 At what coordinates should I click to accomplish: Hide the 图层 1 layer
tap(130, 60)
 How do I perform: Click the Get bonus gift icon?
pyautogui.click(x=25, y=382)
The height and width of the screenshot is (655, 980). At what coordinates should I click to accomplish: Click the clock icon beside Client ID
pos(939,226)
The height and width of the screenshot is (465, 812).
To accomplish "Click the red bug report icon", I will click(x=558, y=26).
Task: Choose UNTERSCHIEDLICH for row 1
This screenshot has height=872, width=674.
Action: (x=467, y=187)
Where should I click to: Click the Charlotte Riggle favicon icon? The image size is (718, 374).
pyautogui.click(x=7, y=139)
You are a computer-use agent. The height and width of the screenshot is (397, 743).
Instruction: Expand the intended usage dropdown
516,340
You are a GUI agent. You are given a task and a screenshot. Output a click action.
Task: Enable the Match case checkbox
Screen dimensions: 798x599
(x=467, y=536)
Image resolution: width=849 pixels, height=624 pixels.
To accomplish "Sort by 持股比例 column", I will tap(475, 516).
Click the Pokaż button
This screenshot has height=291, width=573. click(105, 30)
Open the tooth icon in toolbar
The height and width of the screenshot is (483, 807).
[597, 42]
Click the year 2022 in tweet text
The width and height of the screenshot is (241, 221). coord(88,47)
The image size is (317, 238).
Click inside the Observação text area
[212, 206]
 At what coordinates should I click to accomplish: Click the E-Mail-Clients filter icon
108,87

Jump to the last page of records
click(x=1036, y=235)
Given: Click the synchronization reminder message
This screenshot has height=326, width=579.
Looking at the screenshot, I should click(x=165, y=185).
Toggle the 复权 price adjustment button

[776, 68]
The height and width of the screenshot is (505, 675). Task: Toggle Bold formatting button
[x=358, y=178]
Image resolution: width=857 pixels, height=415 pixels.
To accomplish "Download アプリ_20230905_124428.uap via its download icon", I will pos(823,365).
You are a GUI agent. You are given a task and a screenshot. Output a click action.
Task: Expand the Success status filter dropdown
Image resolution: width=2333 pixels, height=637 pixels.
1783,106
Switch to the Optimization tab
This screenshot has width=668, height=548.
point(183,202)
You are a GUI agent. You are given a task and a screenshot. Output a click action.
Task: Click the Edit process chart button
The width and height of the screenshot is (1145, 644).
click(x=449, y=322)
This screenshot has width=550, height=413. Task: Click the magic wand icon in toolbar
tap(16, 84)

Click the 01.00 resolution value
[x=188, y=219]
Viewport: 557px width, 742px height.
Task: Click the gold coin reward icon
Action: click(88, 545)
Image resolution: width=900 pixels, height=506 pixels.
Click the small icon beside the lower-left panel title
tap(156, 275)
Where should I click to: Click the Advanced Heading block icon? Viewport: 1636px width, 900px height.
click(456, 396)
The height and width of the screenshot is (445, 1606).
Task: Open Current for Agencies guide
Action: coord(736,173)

_WHAT YOU NEED TO DO_. Copy out the whole listing above, swapping every "toolbar" for "menu bar" and leaving the rest the same.

_TASK RESPONSE_.
 At what coordinates should I click to accomplish: Hide the 图层 1 layer
tap(130, 60)
 How do I perform: Click the Get bonus gift icon?
pyautogui.click(x=25, y=382)
The height and width of the screenshot is (655, 980). At what coordinates should I click to accomplish: Click the clock icon beside Client ID
pos(939,226)
The height and width of the screenshot is (465, 812).
To accomplish "Click the red bug report icon", I will click(x=558, y=26).
Task: Choose UNTERSCHIEDLICH for row 1
This screenshot has height=872, width=674.
Action: (x=467, y=187)
Where should I click to: Click the Charlotte Riggle favicon icon? The image size is (718, 374).
pyautogui.click(x=7, y=139)
You are a computer-use agent. The height and width of the screenshot is (397, 743).
Instruction: Expand the intended usage dropdown
516,340
You are a GUI agent. You are given a task and a screenshot. Output a click action.
Task: Enable the Match case checkbox
Screen dimensions: 798x599
(x=467, y=536)
Image resolution: width=849 pixels, height=624 pixels.
To accomplish "Sort by 持股比例 column", I will tap(475, 516).
Click the Pokaż button
This screenshot has height=291, width=573. click(105, 30)
Open the tooth icon in menu bar
The height and width of the screenshot is (483, 807).
[597, 42]
Click the year 2022 in tweet text
The width and height of the screenshot is (241, 221). coord(88,47)
The image size is (317, 238).
Click inside the Observação text area
[212, 206]
 At what coordinates should I click to accomplish: Click the E-Mail-Clients filter icon
108,87

Jump to the last page of records
click(x=1036, y=235)
Given: Click the synchronization reminder message
This screenshot has height=326, width=579.
Looking at the screenshot, I should click(x=165, y=185).
Toggle the 复权 price adjustment button

[776, 68]
The height and width of the screenshot is (505, 675). Task: Toggle Bold formatting button
[x=358, y=178]
Image resolution: width=857 pixels, height=415 pixels.
To accomplish "Download アプリ_20230905_124428.uap via its download icon", I will pos(823,365).
You are a GUI agent. You are given a task and a screenshot. Output a click action.
Task: Expand the Success status filter dropdown
Image resolution: width=2333 pixels, height=637 pixels.
1783,106
Switch to the Optimization tab
This screenshot has width=668, height=548.
point(183,202)
You are a GUI agent. You are given a task and a screenshot. Output a click action.
Task: Click the Edit process chart button
The width and height of the screenshot is (1145, 644).
click(x=449, y=322)
This screenshot has width=550, height=413. Task: Click the magic wand icon in menu bar
tap(16, 84)

Click the 01.00 resolution value
[x=188, y=219]
Viewport: 557px width, 742px height.
Task: Click the gold coin reward icon
Action: click(88, 545)
Image resolution: width=900 pixels, height=506 pixels.
Click the small icon beside the lower-left panel title
tap(156, 275)
Where should I click to: Click the Advanced Heading block icon? Viewport: 1636px width, 900px height.
click(456, 396)
The height and width of the screenshot is (445, 1606).
Task: Open Current for Agencies guide
Action: coord(736,173)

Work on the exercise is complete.